-- BEGIN DATASET EXCERPTS --

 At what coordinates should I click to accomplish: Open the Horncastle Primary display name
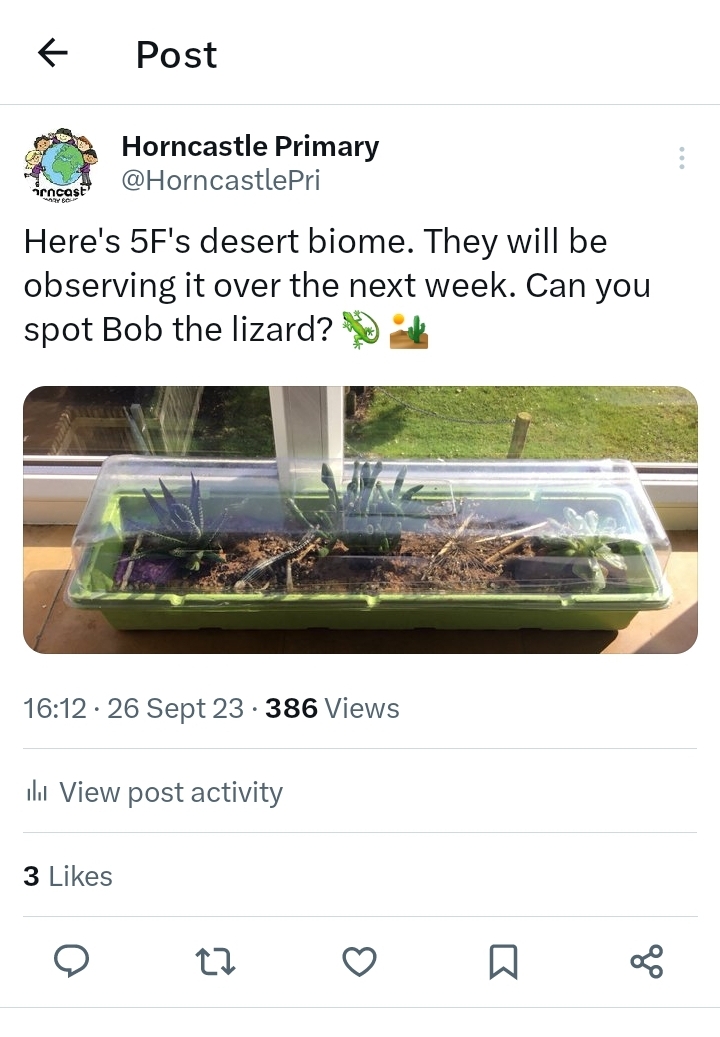(x=250, y=146)
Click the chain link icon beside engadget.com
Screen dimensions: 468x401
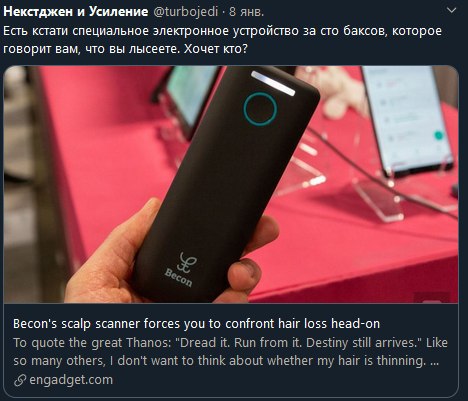pos(20,380)
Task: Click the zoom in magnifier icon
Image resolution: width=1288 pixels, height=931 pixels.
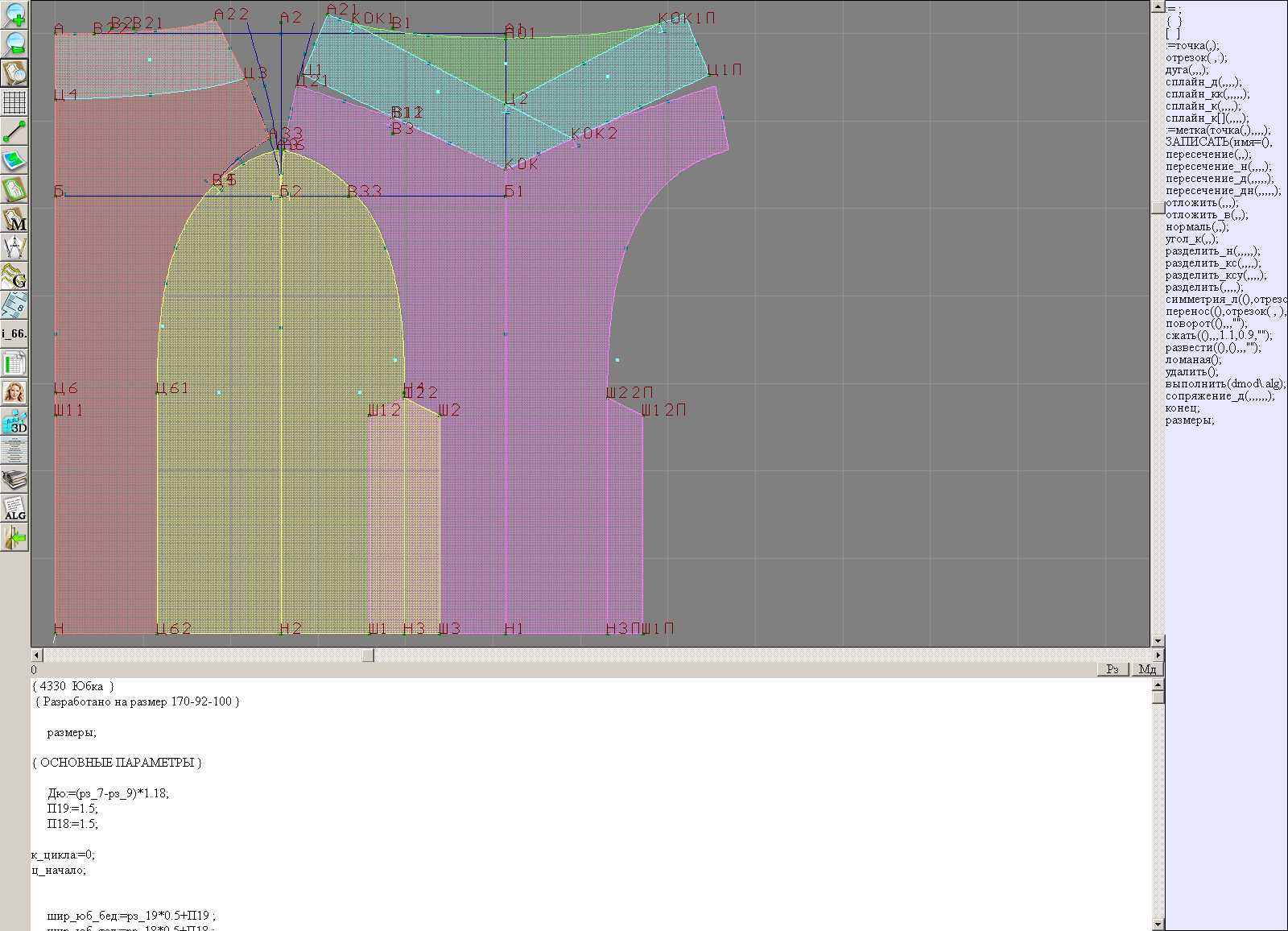Action: click(x=14, y=14)
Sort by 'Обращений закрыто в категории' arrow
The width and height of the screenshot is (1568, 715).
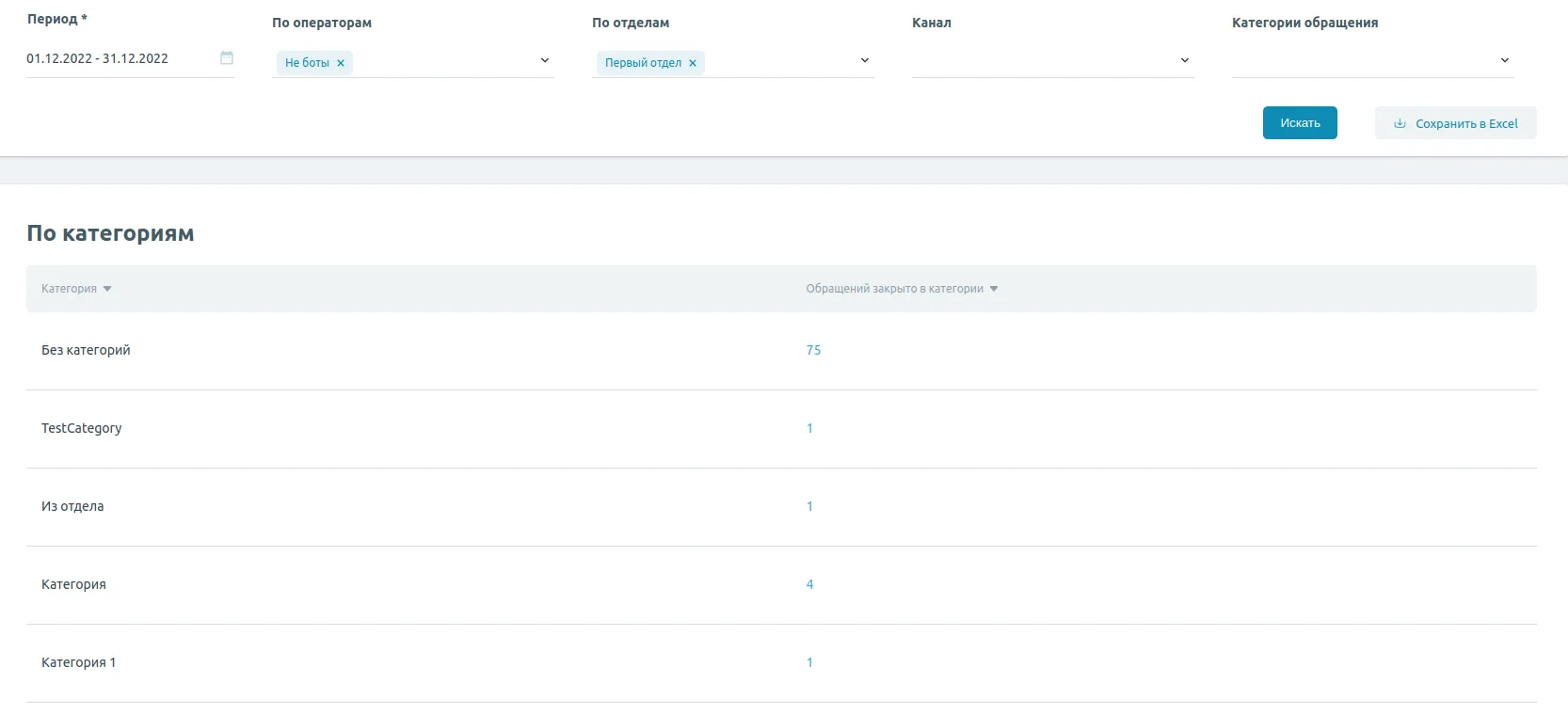pyautogui.click(x=994, y=289)
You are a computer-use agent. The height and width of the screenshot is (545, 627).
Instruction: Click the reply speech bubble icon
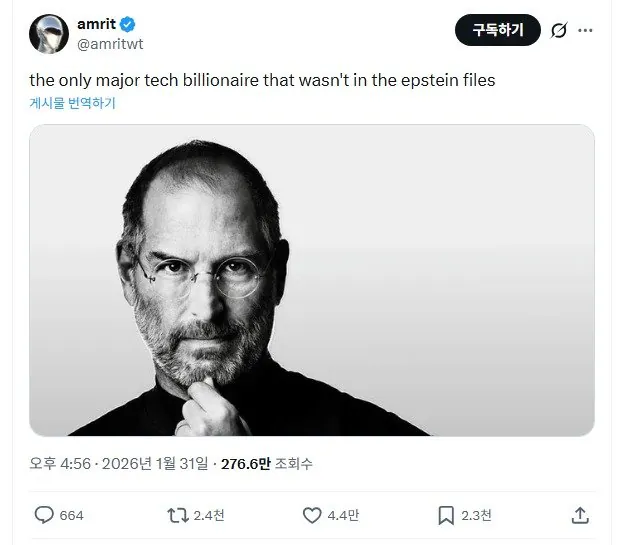[44, 515]
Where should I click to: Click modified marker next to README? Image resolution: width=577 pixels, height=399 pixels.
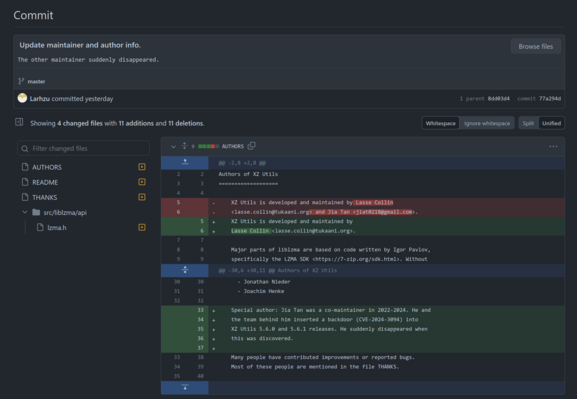142,182
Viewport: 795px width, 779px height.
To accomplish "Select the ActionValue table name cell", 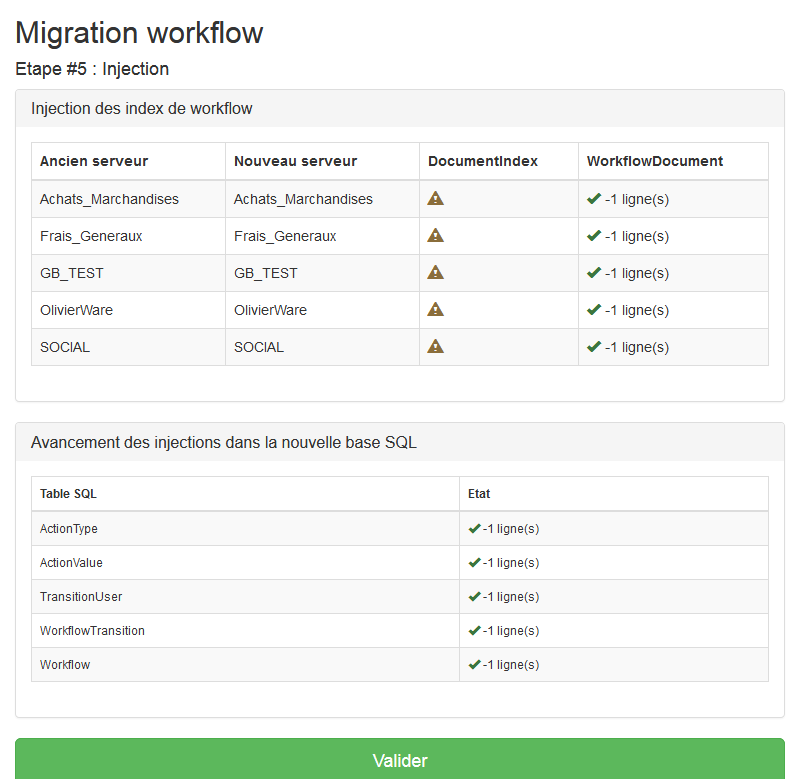I will [71, 563].
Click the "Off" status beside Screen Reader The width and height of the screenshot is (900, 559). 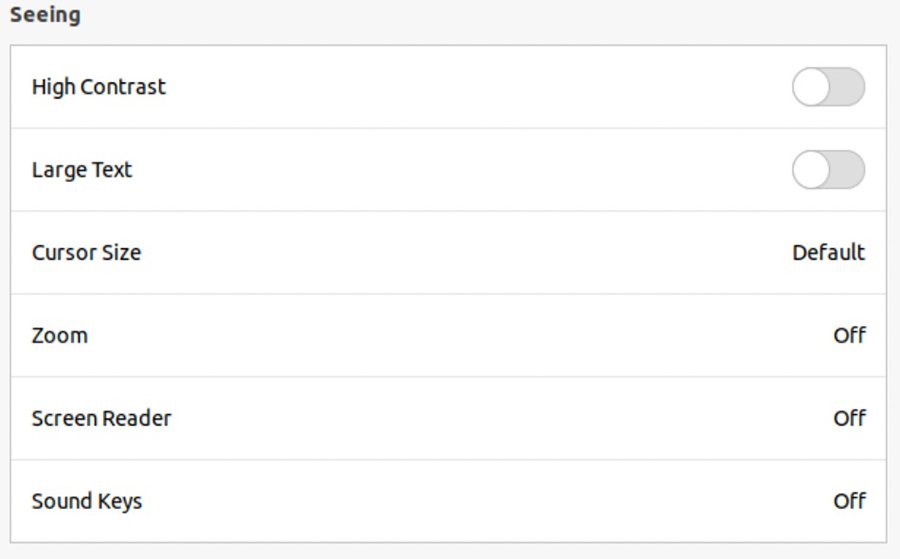(x=849, y=418)
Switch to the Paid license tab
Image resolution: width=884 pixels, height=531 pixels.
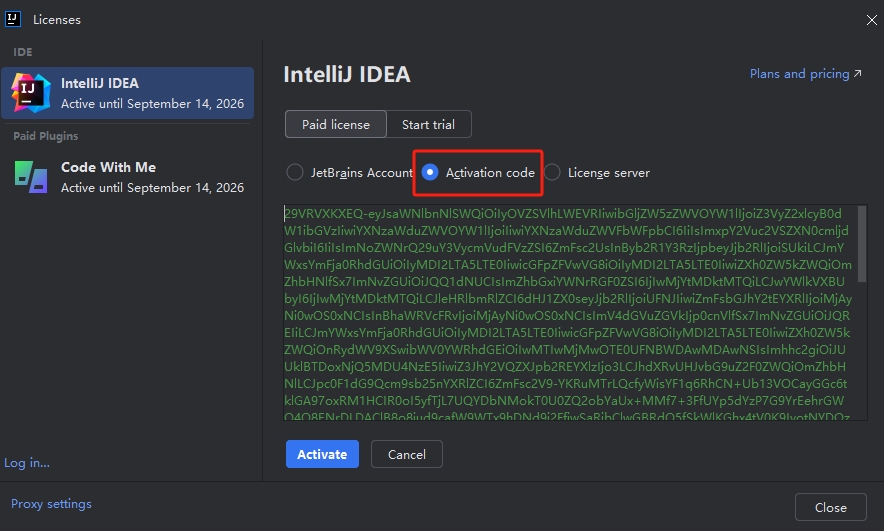click(x=336, y=125)
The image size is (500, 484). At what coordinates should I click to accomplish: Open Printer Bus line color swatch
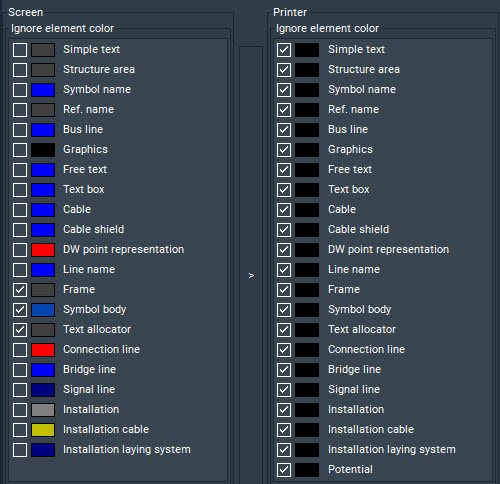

-- END DATASET EXCERPTS --

■ **TO DO**:
Copy out word for word the lines of the material above, starting at the line containing "Click the chain link icon beside engadget.com" and ending at the line containing "Action: click(x=14, y=14)", with both of those lines included. Leave the pictures out of your answer.

■ **EXPECTED ANSWER**:
Click the chain link icon beside engadget.com
Screen dimensions: 468x401
pos(20,380)
Task: Click the zoom in magnifier icon
Image resolution: width=1288 pixels, height=931 pixels.
Action: click(x=14, y=14)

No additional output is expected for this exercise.